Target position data
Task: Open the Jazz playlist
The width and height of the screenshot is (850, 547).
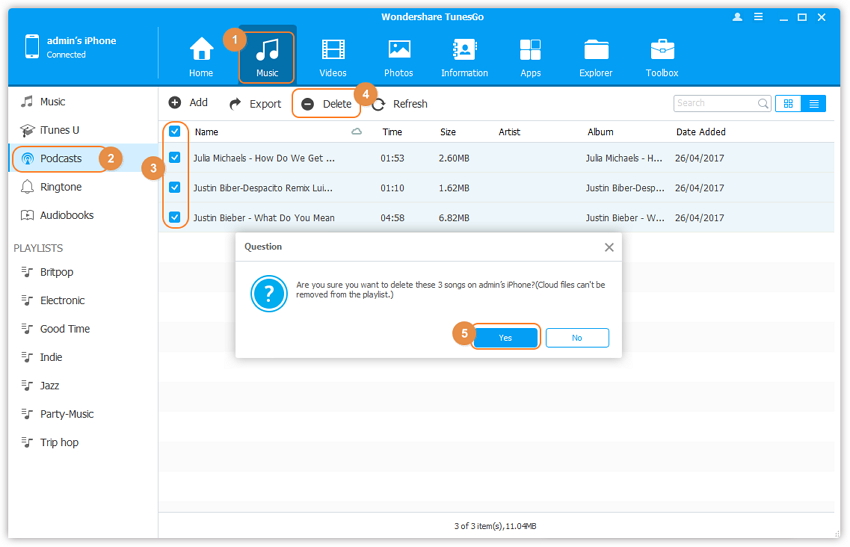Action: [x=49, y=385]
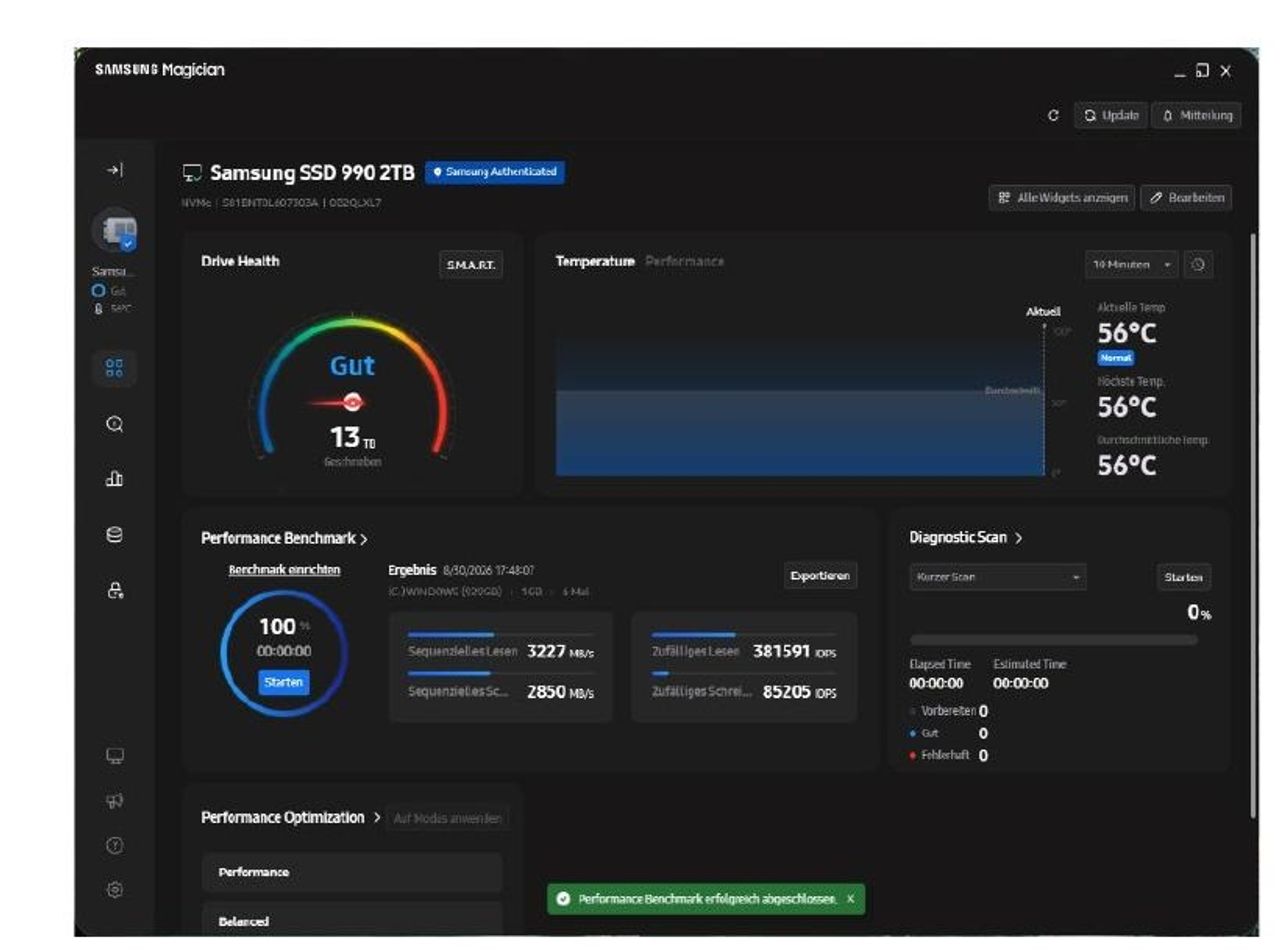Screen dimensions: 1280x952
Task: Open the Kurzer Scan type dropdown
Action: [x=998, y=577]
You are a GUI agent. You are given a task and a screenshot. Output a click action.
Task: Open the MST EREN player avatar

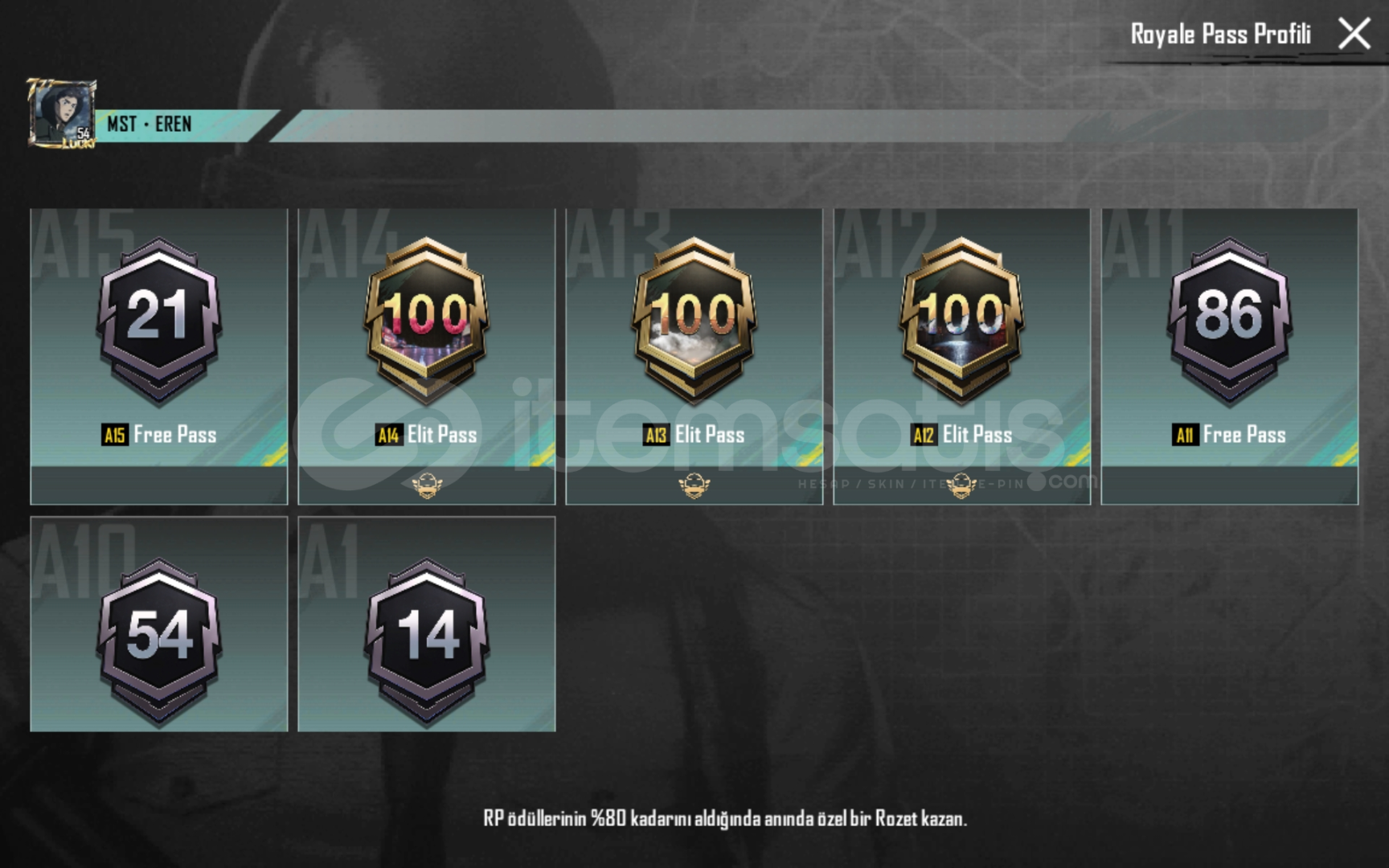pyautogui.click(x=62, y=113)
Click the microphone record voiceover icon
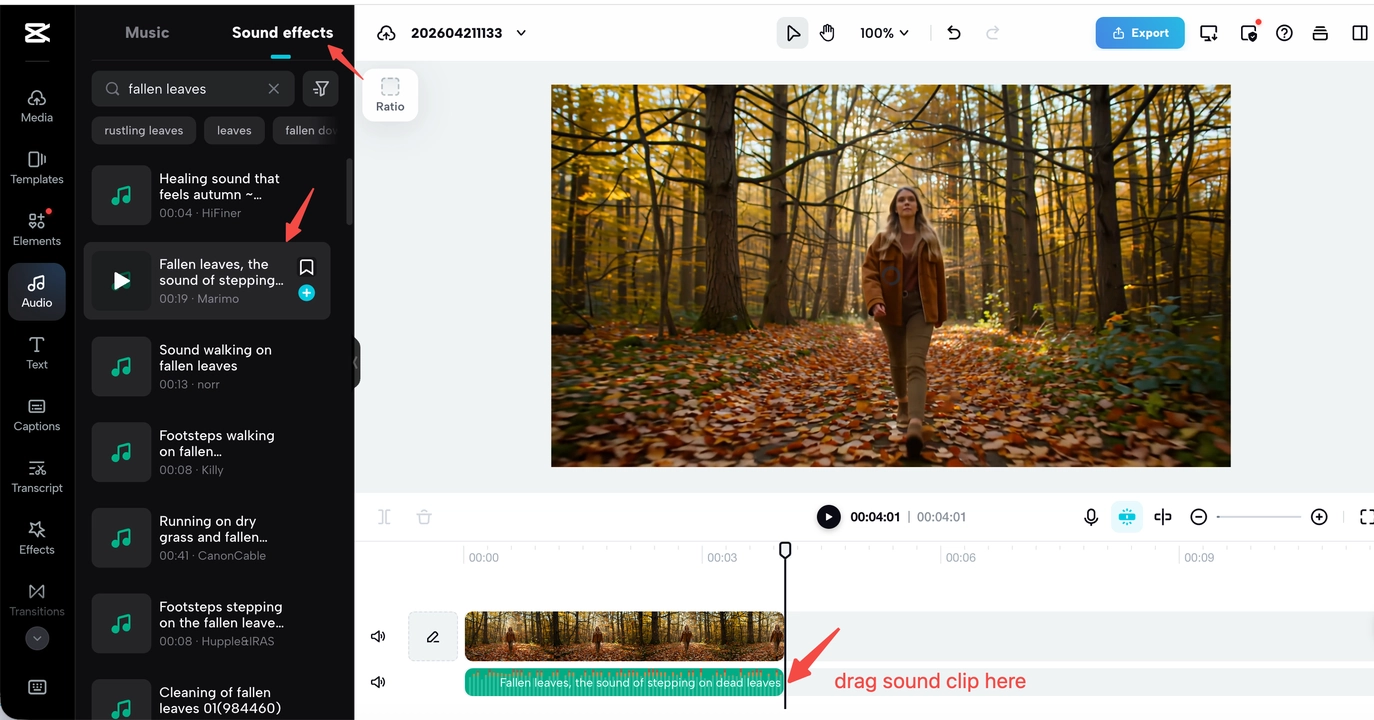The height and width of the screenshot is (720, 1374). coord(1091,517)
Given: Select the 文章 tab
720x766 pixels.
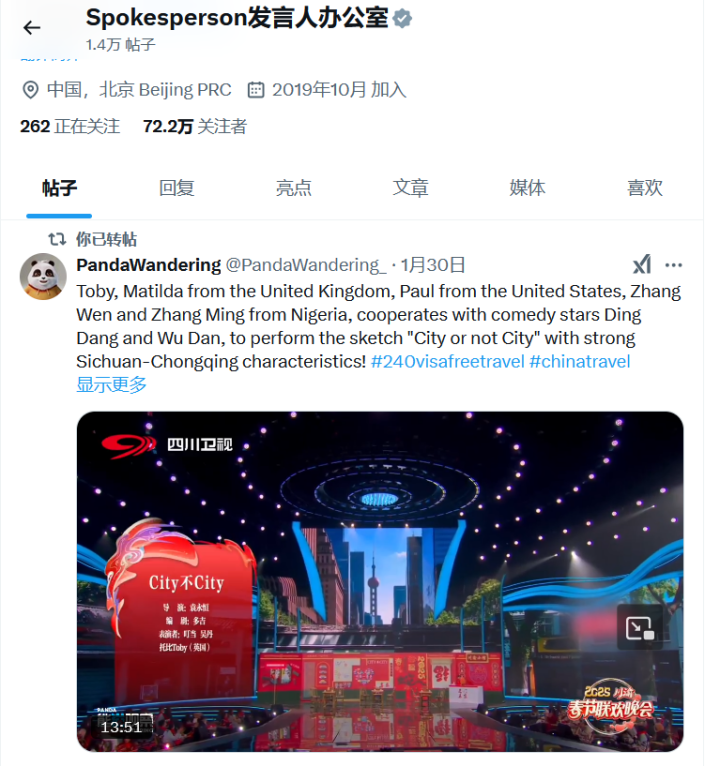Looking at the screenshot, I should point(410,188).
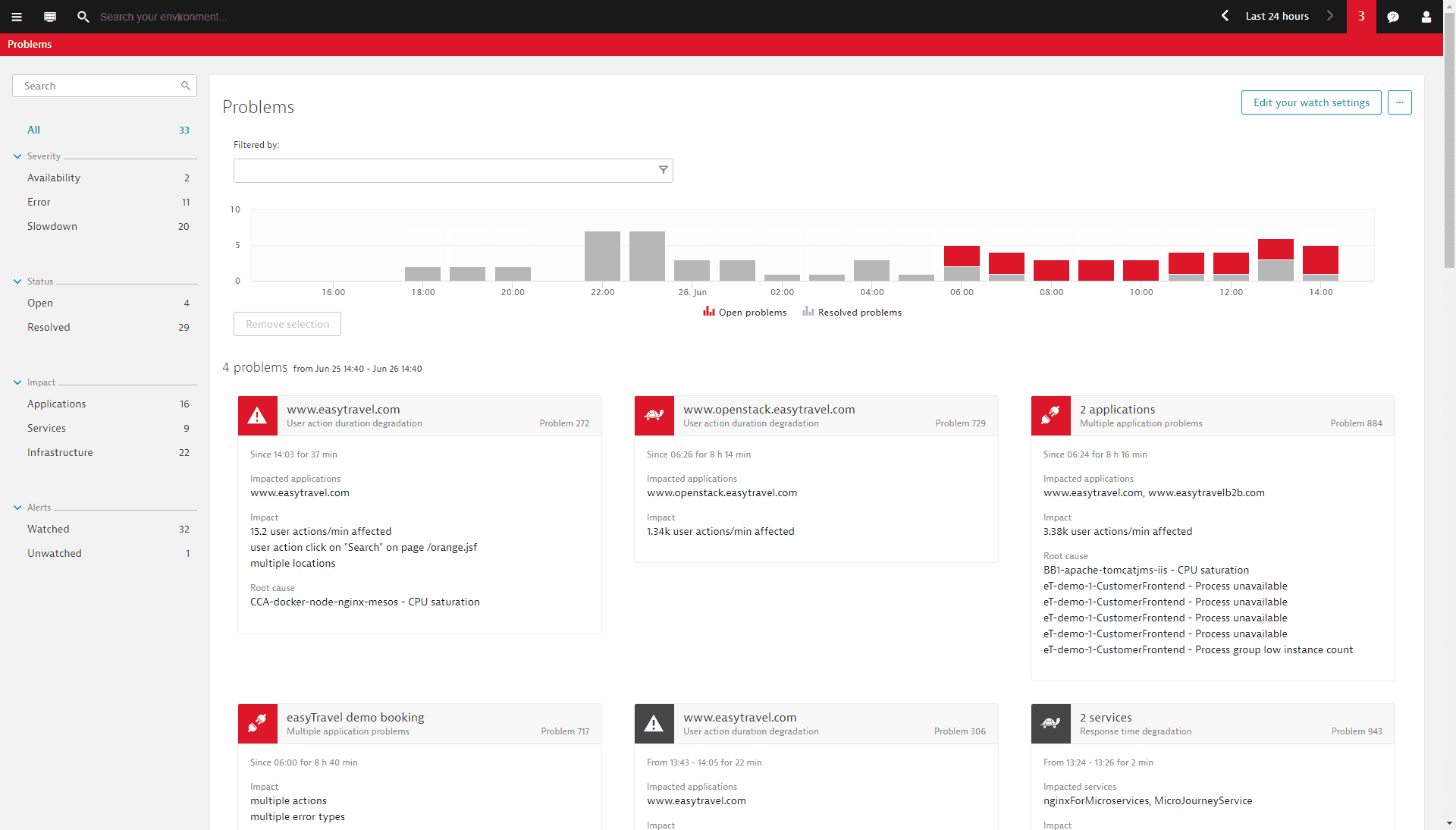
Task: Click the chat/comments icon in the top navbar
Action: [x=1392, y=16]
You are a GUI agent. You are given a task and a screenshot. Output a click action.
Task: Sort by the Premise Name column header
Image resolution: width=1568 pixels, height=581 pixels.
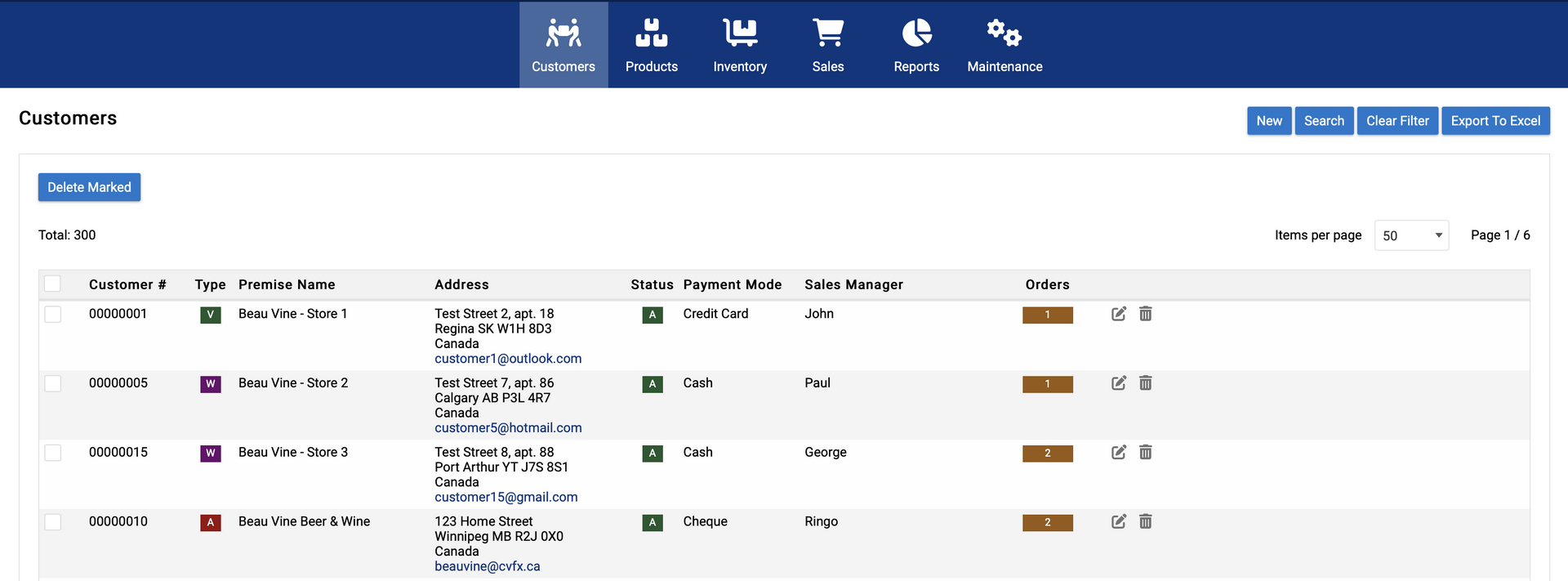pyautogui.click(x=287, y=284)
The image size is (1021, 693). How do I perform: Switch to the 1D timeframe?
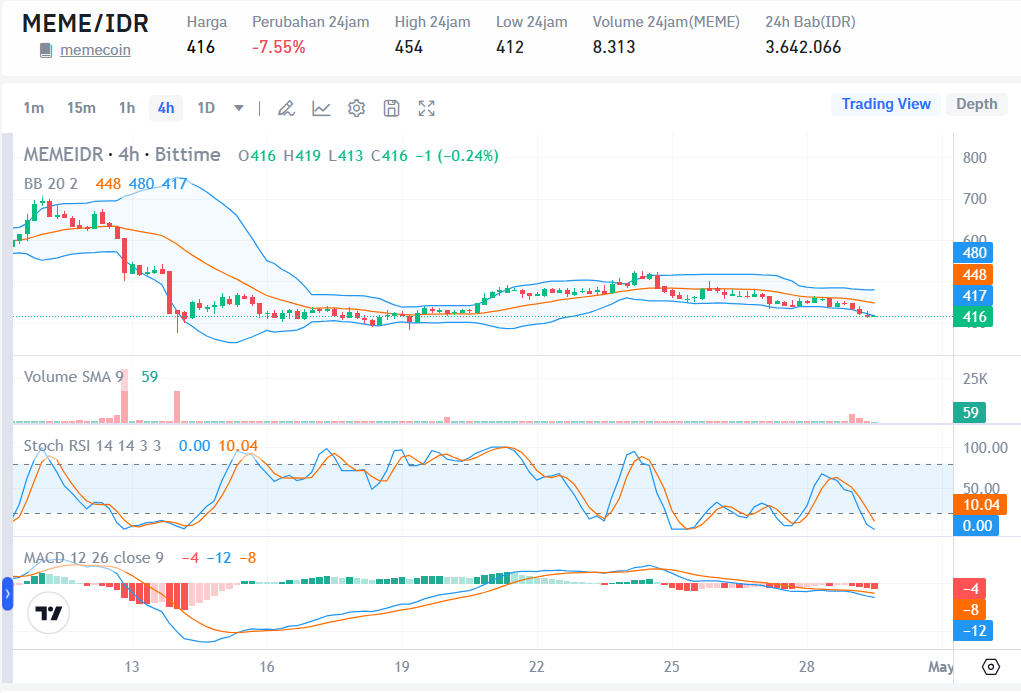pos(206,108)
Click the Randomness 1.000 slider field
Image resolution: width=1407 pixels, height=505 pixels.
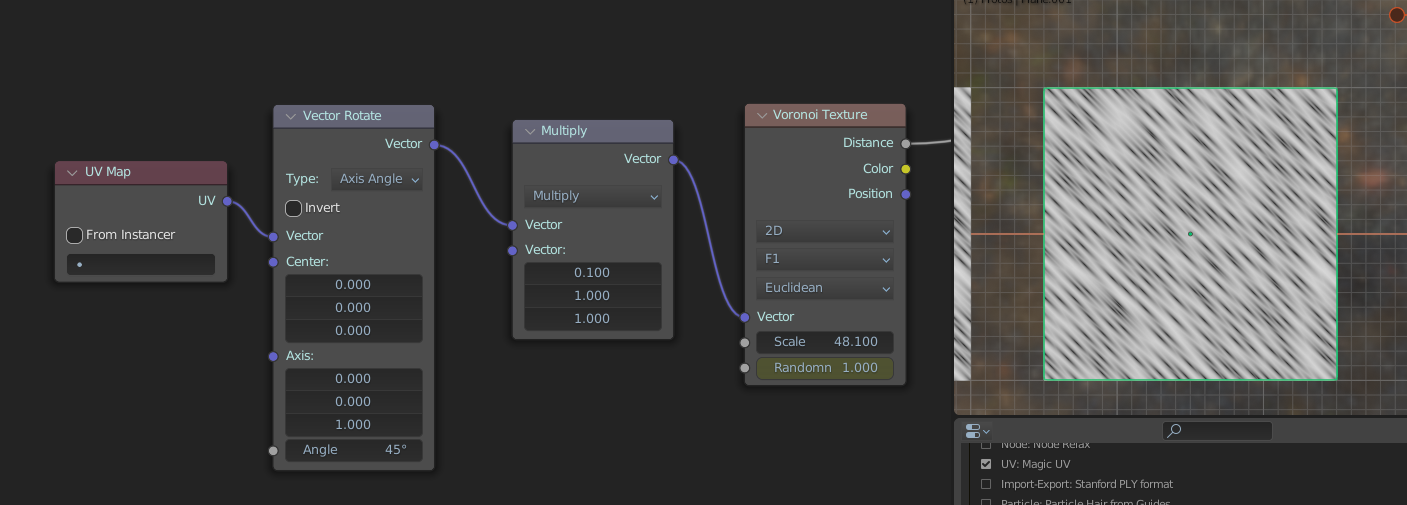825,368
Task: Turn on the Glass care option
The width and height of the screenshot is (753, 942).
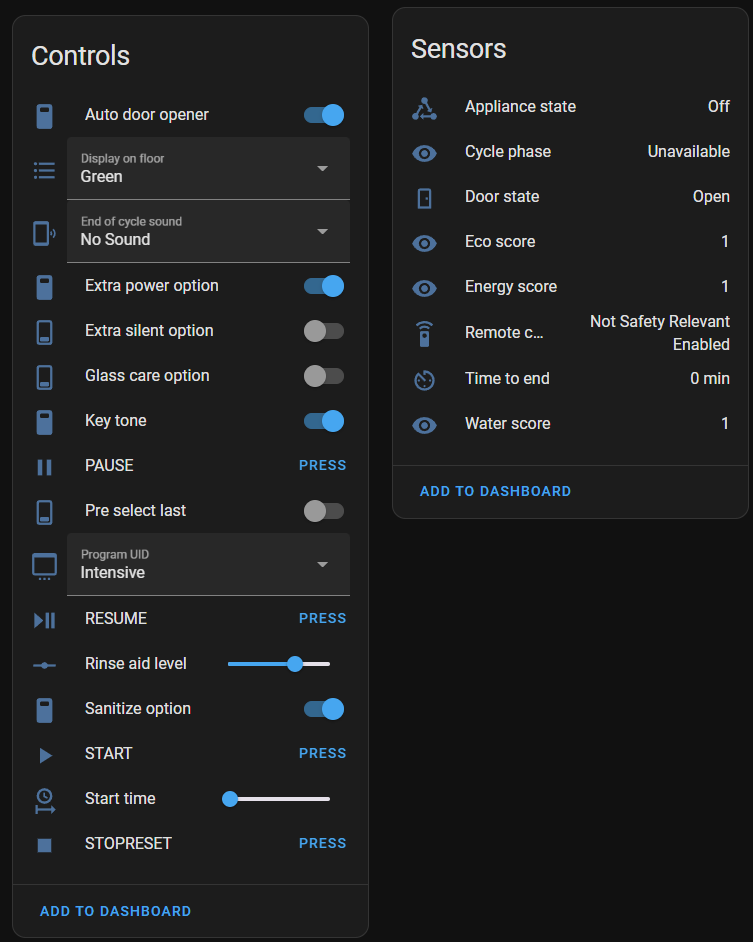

> **Objective**:
Recast every line of the data above as a JSON list of strings, one string per line, leaving out blank lines. Omit the pictures from your answer.

> **The solution**:
[
  "Task: Open the Jazz playlist",
  "The width and height of the screenshot is (850, 547).",
  "Action: [x=49, y=385]",
  "Screen dimensions: 1280x952",
  "Task: Open the Kurzer Scan type dropdown",
  "Action: [x=998, y=577]",
  "You are a GUI agent. You are given a task and a screenshot. Output a click action.",
  "Task: Open the MST EREN player avatar",
  "pyautogui.click(x=62, y=113)",
  "Click the microphone record voiceover icon",
  "The height and width of the screenshot is (720, 1374). coord(1091,517)",
  "Given: Select the 文章 tab",
  "720x766 pixels.",
  "Looking at the screenshot, I should point(410,188).",
  "Task: Click the chat/comments icon in the top navbar",
  "Action: [x=1392, y=16]",
  "You are a GUI agent. You are given a task and a screenshot. Output a click action.",
  "Task: Sort by the Premise Name column header",
  "Image resolution: width=1568 pixels, height=581 pixels.",
  "pyautogui.click(x=287, y=284)",
  "The image size is (1021, 693). How do I perform: Switch to the 1D timeframe?",
  "pos(206,108)",
  "Click the Randomness 1.000 slider field",
  "Image resolution: width=1407 pixels, height=505 pixels.",
  "825,368",
  "Task: Turn on the Glass care option",
  "The width and height of the screenshot is (753, 942)."
]